Work to be completed -
Each line below must be transcribed exactly, and no picture may appear in the transcription.

── Records for the exercise ──

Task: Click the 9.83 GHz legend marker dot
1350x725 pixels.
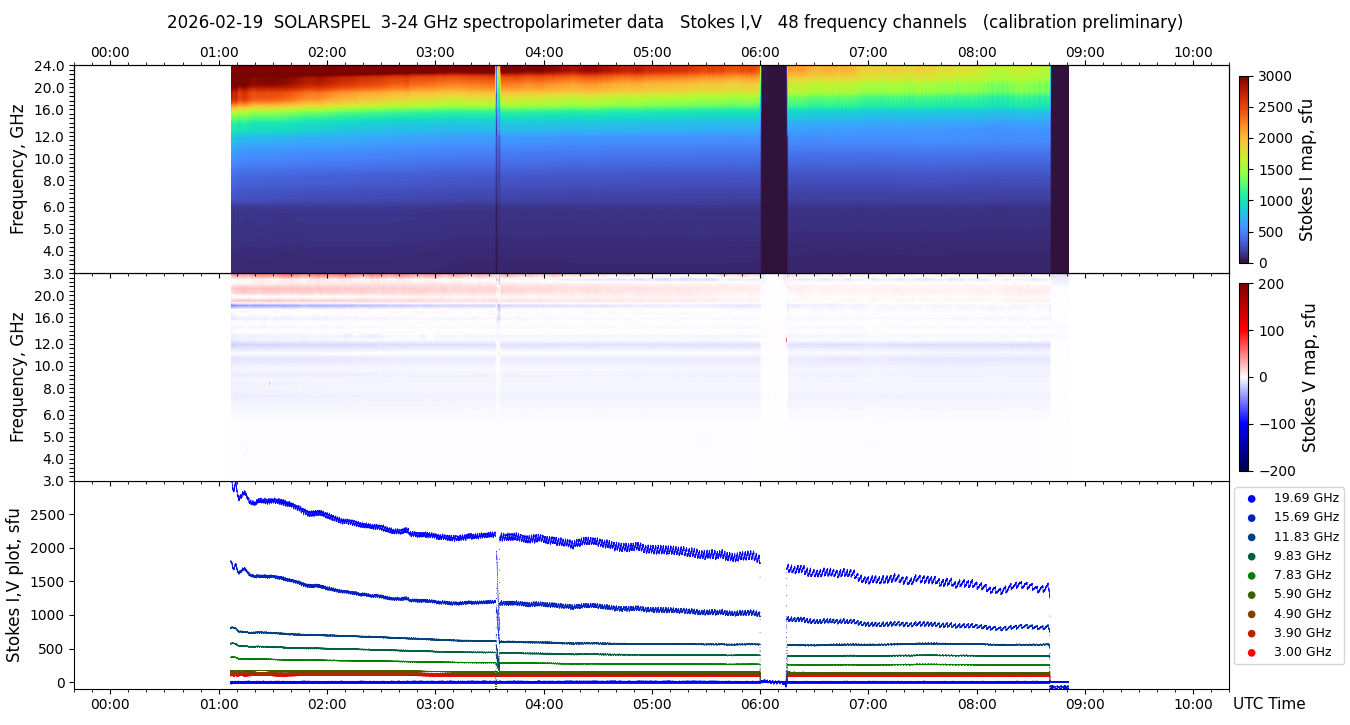Action: [x=1251, y=556]
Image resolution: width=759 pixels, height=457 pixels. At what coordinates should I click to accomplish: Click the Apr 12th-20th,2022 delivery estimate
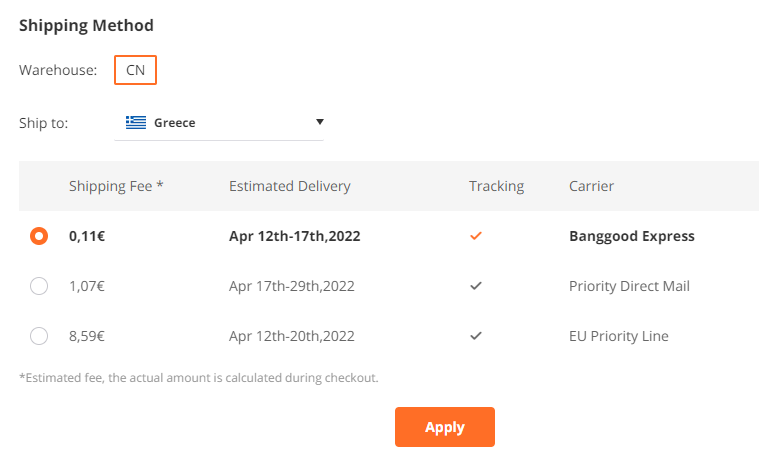(292, 336)
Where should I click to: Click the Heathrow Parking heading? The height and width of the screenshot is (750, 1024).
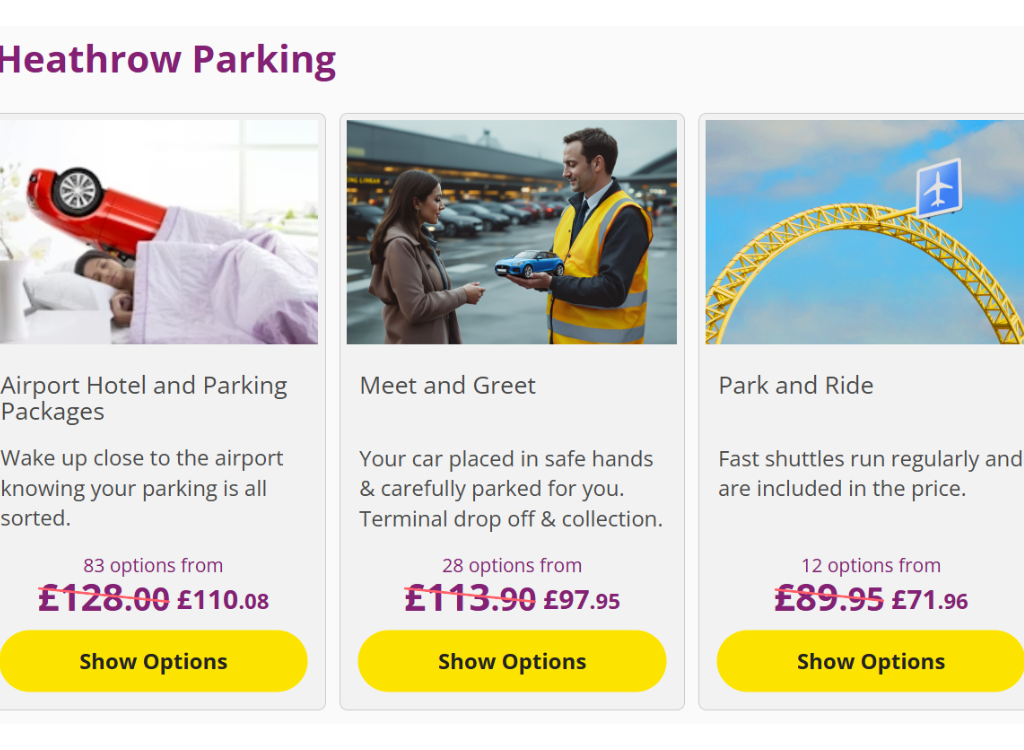(167, 60)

───

Answer space -
Task: Click the 9.83 GHz legend marker dot
1350x725 pixels.
Action: [x=1251, y=556]
Image resolution: width=759 pixels, height=457 pixels. At what coordinates should I click to accomplish: Click the Apr 12th-20th,2022 delivery estimate
(292, 336)
Where should I click to: Click the Heathrow Parking heading? The height and width of the screenshot is (750, 1024).
(167, 60)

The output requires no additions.